Inscribing Faith in Late Antiquity is essential reading for those interested in Roman, late antique, and Byzantine material and visual culture, inscriptions and other texts, and religious life in the ancient Mediterranean.

Sean V. Leatherbury is Assistant Professor of Art History at Bowling Green State University, USA, and Research Associate of the European Research Council-funded project Monumental Art of the Christian and Early Islamic East, based in the Faculty of Classics at the University of Oxford, UK. His research focuses on Roman and late antique visual and material culture, and examines the relationship between art and text, issues of identity, and the transformation of the so-called minor arts from the Roman to the Byzantine period.
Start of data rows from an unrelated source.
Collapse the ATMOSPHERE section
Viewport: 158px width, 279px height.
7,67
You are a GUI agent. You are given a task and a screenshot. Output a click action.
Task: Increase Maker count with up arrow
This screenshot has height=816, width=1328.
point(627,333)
His work has been supported by fellowships from the Getty Research Institute, USA, the Bard Graduate Center, USA, and the Council for British Research in the Levant, UK, and by funding from the Association for the Study and Preservation of Roman Mosaics, UK, and the Oxford Centre for Byzantine Research, UK. Currently, he is completing a monograph on the late antique floor mosaics of Syria and co-editing a volume on late antique art and local identities.